How do I change currently selected keyboard layout from command line?

You could use xkb-switch (-n switches to next layout):

xkb-switch -n

or xkblayout-state (with set +1 to wrap around, in your case) :

xkblayout-state set +1

or xte from xautomation to simulate Control_L+Shift_L key press/release:

xte 'keydown Control_L' 'keydown Shift_L' 'keyup Shift_L' 'keyup Control_L'

Searches of Stack Exchange for kbdmap find this page with no mention of that word. For clarity, here's an answer (not exactly fitting with the X11 tag of the question, but it should help someone) …

When limited to a virtual console

without X.

kbdmap(1)

kbdmap, vidfont -- front end for syscons and vt

… allows easy setting of available keymaps …

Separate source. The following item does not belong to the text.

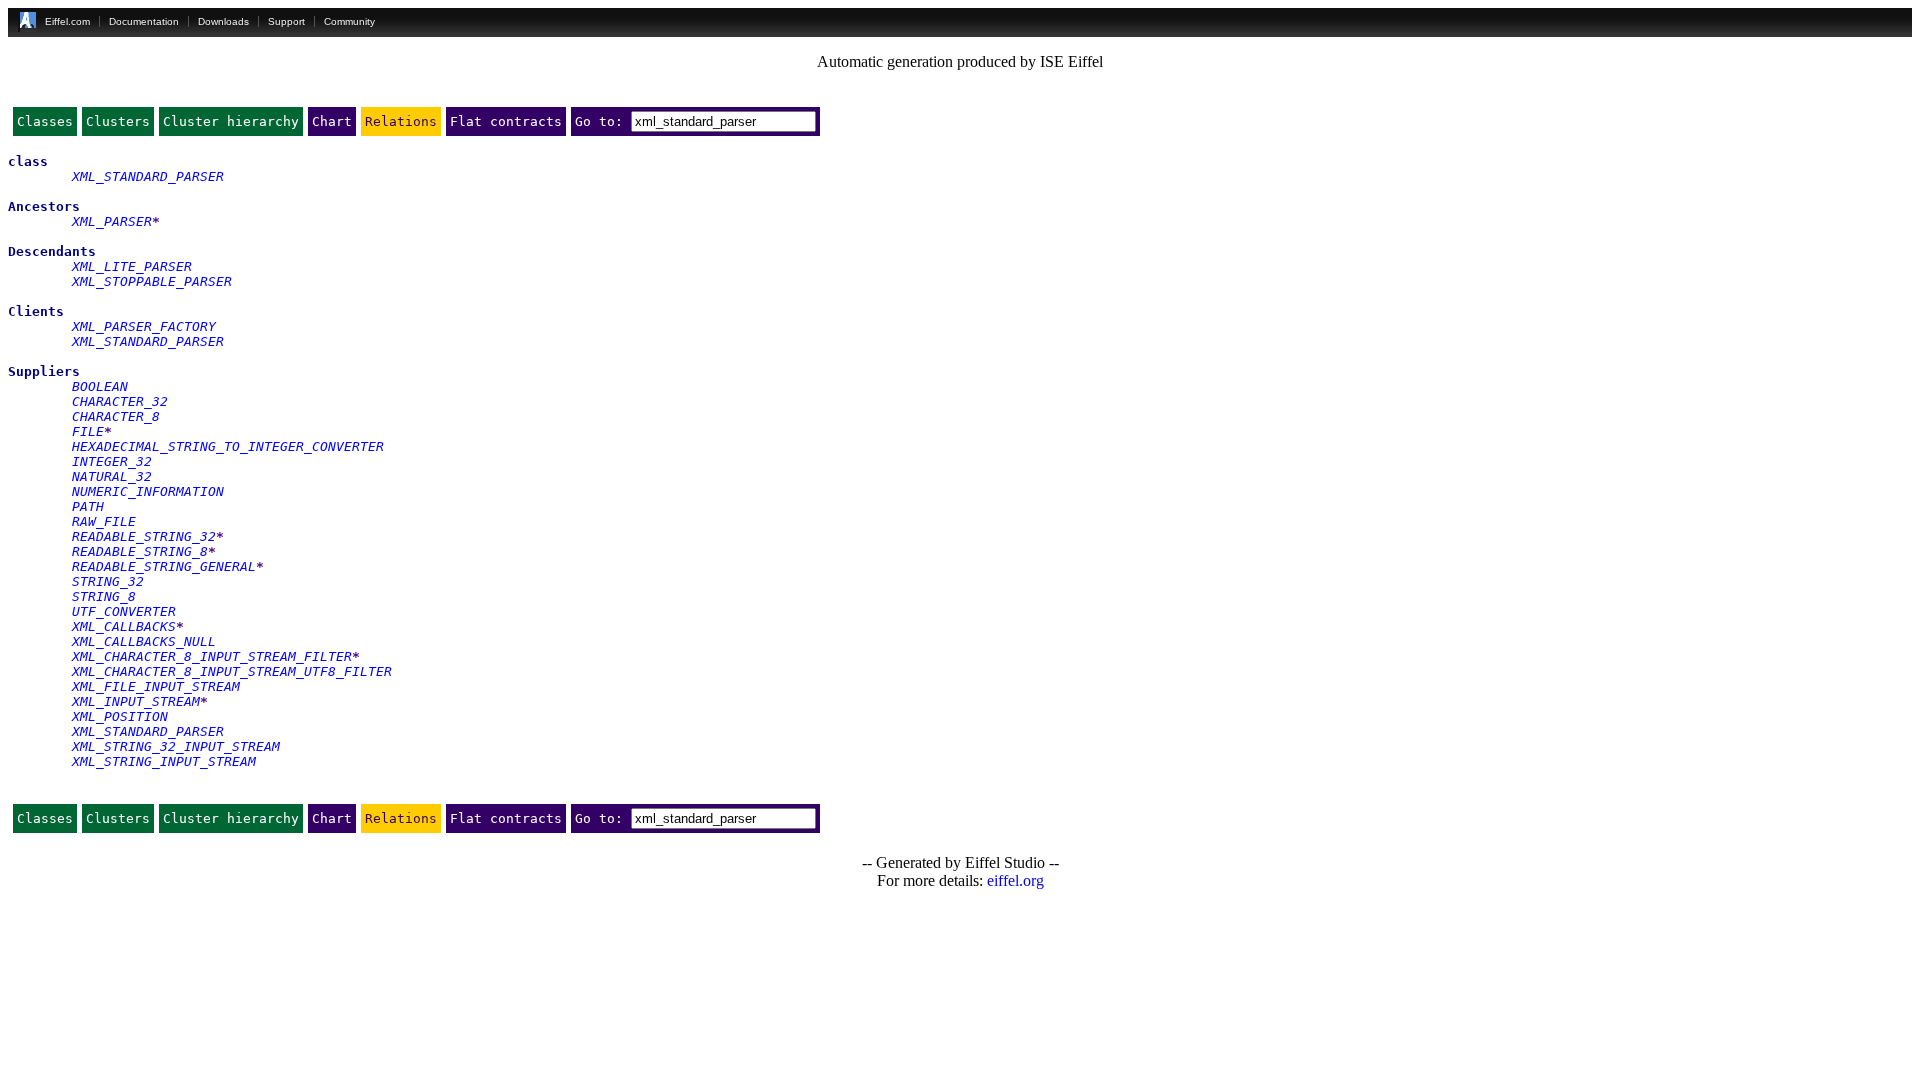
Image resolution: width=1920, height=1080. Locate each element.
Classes (45, 121)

Truly, it's easy and (for me, changing to a UK keyboard layout) effective.

When using X

– for example, with FreeBSD-based TrueOS Desktop.

From post 5 under Change keyboard layout? | The FreeBSD Forums (2015-08-03):

kbdmap is for the console. setxkbmap is the utility you want for X11. …

There's a warning, for example when changing to United Kingdom:

$ kbdmap
kbdcontrol: getting keymap: Inappropriate ioctl for device
You are not on a virtual console - expect certain strange side-effects
lang_default = en
dialect = en_...UTF-8
lang_abk = en

…

keymap="uk.kbd"
$ 

Depending on the distro for the keyboard layouts, the command is

loadkeys <path/to/file>

loadkey /lib/kbd/keymaps/i386/qwerty/pt_PT.map.gz

If I remember correctly. Also check manpage for loadkeys if you want to assign specific keys to specific behavior.